EXERCISE BRIEF:
Work out how many lines in the records contain the word "Open", and give that number alone.

DATASET EXTRACT:
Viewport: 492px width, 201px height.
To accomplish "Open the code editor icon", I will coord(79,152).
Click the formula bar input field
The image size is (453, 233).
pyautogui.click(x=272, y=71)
--
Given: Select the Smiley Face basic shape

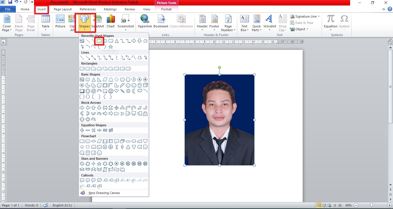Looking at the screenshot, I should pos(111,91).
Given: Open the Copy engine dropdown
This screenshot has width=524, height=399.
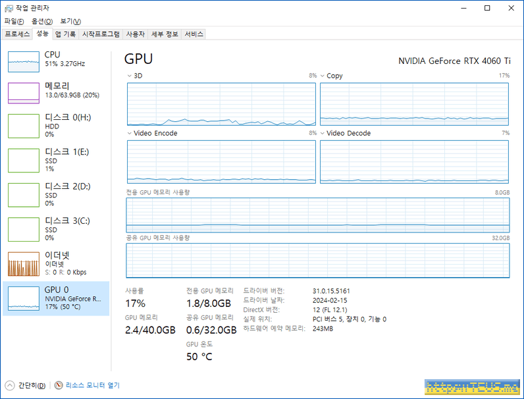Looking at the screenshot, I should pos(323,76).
==
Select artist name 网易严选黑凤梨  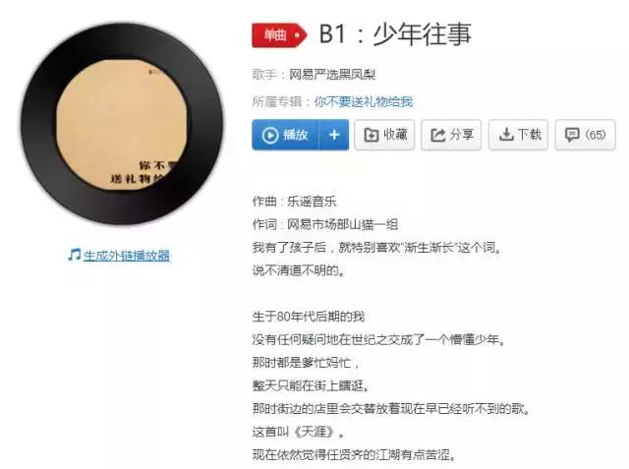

RESULT FOR THIS TASK:
2